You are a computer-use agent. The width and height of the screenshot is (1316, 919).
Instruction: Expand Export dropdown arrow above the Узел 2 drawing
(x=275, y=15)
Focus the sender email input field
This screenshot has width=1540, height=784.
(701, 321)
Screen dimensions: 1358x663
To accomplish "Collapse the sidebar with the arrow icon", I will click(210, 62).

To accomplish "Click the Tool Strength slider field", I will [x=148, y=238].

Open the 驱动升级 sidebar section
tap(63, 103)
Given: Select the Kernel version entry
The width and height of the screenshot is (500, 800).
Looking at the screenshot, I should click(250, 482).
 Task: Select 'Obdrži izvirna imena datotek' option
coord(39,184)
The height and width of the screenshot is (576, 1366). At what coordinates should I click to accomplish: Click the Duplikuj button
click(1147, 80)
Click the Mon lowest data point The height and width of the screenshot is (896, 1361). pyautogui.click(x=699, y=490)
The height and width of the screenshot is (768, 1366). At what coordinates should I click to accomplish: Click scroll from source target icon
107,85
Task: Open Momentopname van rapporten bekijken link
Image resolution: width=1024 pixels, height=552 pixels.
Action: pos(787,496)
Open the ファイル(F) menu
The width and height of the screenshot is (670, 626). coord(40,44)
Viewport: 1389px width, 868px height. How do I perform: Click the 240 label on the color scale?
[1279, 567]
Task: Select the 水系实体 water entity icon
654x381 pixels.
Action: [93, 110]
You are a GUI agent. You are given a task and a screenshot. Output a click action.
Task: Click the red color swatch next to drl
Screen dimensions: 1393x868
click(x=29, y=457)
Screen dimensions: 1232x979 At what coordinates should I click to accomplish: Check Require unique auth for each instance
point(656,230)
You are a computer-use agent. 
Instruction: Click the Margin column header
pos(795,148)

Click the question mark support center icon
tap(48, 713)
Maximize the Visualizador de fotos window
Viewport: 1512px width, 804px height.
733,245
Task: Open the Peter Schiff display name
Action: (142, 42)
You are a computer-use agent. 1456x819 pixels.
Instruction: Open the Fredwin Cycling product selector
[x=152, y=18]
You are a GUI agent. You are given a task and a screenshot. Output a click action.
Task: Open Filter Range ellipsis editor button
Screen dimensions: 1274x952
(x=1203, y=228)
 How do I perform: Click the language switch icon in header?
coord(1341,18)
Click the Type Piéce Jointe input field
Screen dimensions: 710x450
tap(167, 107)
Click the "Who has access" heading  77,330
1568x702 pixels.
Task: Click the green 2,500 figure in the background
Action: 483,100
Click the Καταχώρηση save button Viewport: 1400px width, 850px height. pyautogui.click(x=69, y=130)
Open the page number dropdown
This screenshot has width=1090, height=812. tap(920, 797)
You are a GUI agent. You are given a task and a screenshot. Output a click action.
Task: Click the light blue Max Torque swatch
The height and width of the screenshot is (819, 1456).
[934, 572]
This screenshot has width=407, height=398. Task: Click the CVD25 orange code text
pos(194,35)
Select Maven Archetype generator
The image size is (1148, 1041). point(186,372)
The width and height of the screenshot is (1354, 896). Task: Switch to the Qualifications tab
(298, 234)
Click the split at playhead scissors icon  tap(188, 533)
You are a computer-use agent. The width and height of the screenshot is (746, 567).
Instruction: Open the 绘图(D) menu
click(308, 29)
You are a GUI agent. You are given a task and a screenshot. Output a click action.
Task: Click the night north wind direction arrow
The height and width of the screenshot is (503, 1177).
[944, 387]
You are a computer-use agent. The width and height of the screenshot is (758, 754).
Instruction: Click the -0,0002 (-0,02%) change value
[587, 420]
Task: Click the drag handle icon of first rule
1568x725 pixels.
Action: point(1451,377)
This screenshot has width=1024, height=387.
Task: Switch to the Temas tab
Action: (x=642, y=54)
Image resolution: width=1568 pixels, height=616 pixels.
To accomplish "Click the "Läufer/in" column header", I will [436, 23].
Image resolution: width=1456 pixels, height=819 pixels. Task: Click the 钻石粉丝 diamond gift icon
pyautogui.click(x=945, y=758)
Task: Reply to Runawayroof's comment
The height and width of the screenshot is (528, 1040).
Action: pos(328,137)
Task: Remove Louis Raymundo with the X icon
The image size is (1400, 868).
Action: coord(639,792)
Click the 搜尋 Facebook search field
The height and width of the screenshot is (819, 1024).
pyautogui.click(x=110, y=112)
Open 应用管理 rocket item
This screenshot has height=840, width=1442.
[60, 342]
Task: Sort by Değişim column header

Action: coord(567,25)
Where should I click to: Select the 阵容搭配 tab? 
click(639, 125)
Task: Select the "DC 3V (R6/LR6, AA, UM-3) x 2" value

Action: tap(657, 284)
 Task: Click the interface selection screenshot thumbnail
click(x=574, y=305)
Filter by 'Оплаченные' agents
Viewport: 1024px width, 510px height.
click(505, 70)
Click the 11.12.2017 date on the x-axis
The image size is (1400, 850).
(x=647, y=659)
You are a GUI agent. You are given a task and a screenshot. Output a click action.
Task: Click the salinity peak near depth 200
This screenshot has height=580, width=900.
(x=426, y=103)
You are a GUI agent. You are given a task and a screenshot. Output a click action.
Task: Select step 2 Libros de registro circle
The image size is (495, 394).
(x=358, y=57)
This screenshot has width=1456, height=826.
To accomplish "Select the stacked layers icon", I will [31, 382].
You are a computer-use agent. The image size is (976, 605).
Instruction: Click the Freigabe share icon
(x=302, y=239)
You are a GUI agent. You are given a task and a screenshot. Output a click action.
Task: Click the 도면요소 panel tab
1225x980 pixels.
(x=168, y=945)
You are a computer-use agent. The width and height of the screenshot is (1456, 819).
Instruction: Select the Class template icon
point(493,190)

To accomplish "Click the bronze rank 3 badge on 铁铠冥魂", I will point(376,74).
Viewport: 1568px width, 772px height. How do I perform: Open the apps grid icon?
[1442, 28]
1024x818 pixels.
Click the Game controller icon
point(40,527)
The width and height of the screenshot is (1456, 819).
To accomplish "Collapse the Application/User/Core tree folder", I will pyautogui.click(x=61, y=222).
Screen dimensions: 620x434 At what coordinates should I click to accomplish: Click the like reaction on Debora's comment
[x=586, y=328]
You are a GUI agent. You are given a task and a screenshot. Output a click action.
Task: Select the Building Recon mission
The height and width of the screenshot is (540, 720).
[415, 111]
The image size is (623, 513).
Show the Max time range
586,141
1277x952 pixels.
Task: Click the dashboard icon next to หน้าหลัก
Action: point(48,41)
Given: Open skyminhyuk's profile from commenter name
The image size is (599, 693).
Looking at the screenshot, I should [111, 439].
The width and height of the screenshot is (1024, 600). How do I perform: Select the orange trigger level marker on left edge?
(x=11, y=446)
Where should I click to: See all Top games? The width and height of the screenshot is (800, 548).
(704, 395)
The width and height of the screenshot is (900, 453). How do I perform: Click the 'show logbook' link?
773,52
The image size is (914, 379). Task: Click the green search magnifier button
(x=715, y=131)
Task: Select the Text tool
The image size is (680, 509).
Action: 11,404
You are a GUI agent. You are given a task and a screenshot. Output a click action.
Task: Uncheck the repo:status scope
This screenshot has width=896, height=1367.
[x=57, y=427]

--------------------------------------------------

§ What is required: Please output the lines of the listing again without any change, starting with the line that contains "Task: Select the 水系实体 water entity icon" and going on through the line that contains "Click the Καταχώρηση".

§ Task answer:
Task: Select the 水系实体 water entity icon
654x381 pixels.
Action: [93, 110]
You are a GUI agent. You are given a task and a screenshot. Output a click action.
Task: Click the red color swatch next to drl
Screen dimensions: 1393x868
click(x=29, y=457)
Screen dimensions: 1232x979 At what coordinates should I click to accomplish: Check Require unique auth for each instance
point(656,230)
You are a computer-use agent. 
Instruction: Click the Margin column header
pos(795,148)

Click the question mark support center icon
tap(48, 713)
Maximize the Visualizador de fotos window
Viewport: 1512px width, 804px height.
733,245
Task: Open the Peter Schiff display name
Action: (142, 42)
You are a computer-use agent. 1456x819 pixels.
Instruction: Open the Fredwin Cycling product selector
[x=152, y=18]
You are a GUI agent. You are given a task and a screenshot. Output a click action.
Task: Open Filter Range ellipsis editor button
Screen dimensions: 1274x952
(x=1203, y=228)
 How do I perform: Click the language switch icon in header?
coord(1341,18)
Click the Type Piéce Jointe input field
Screen dimensions: 710x450
tap(167, 107)
Click the "Who has access" heading  77,330
1568x702 pixels.
Task: Click the green 2,500 figure in the background
Action: 483,100
Click the Καταχώρηση save button Viewport: 1400px width, 850px height. pyautogui.click(x=69, y=130)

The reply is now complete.